%%

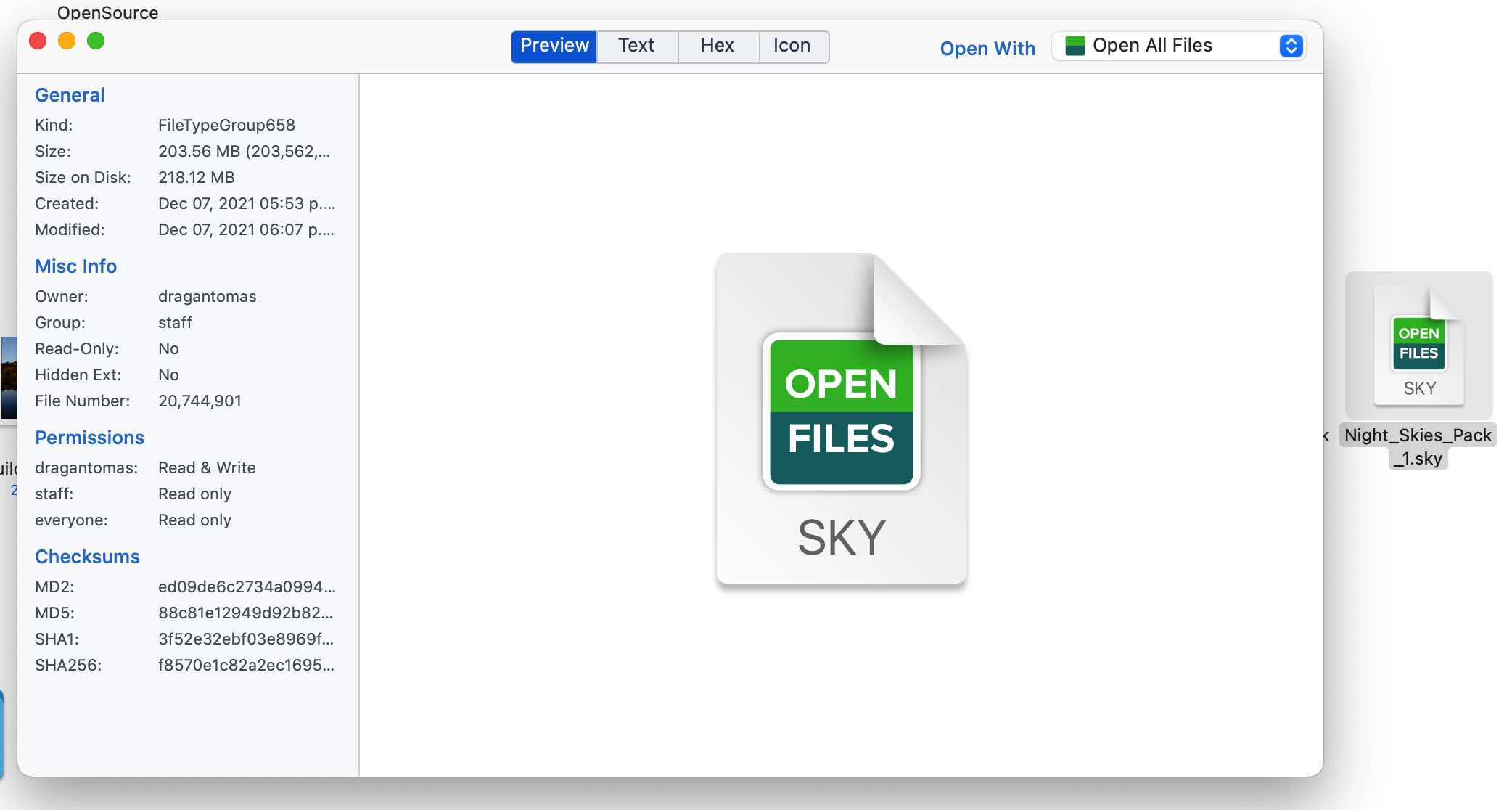This screenshot has width=1512, height=810.
Task: Click the green Open All Files app icon
Action: 1075,46
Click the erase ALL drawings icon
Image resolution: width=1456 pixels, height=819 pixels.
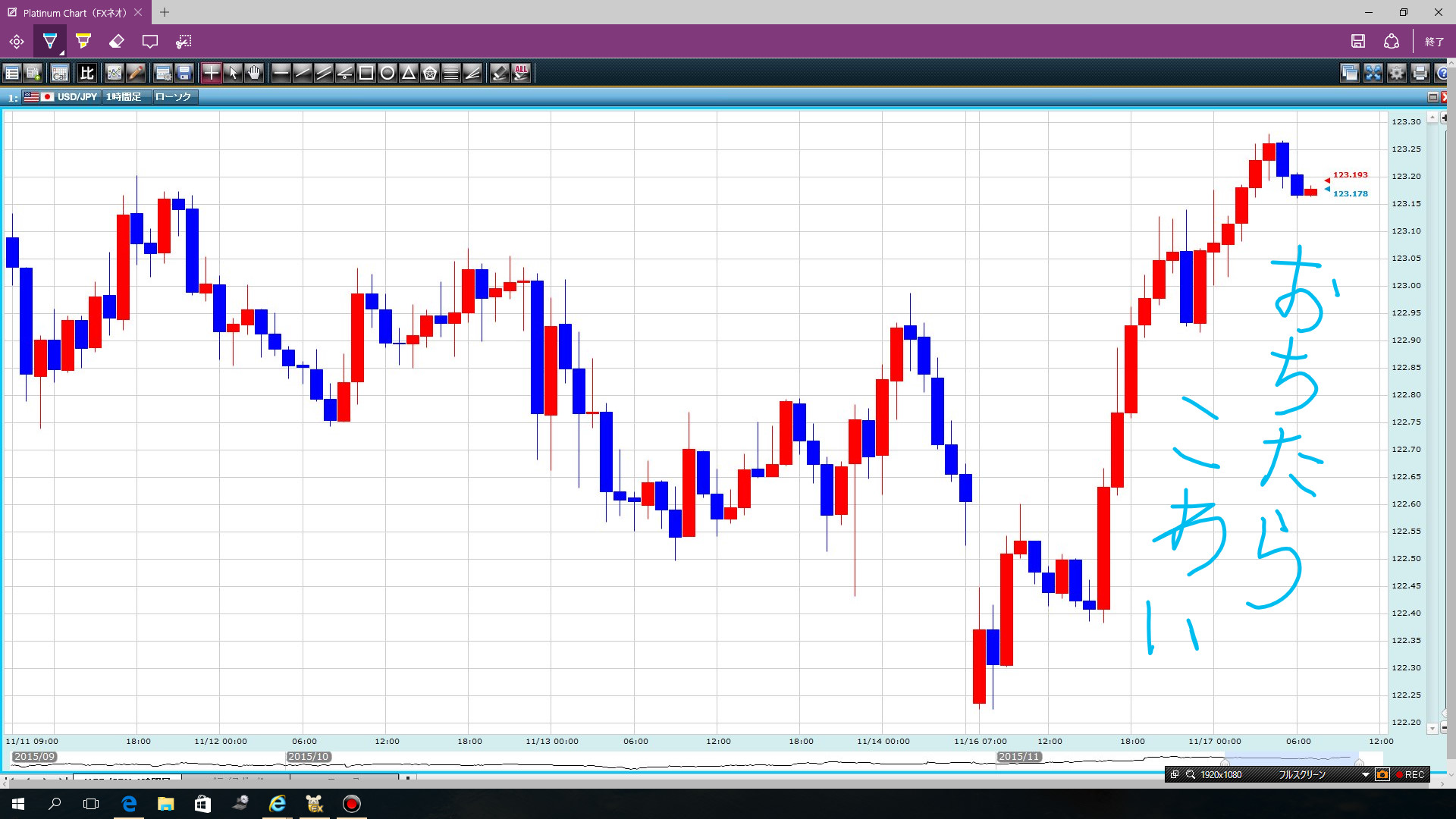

%%

* **TASK GOAL**:
Your copy should run from the line that has "Click the erase ALL drawings icon" through the last line above, exactly, with both ends in and pictures out.

* **EXERCISE RESULT**:
Click the erase ALL drawings icon
Image resolution: width=1456 pixels, height=819 pixels.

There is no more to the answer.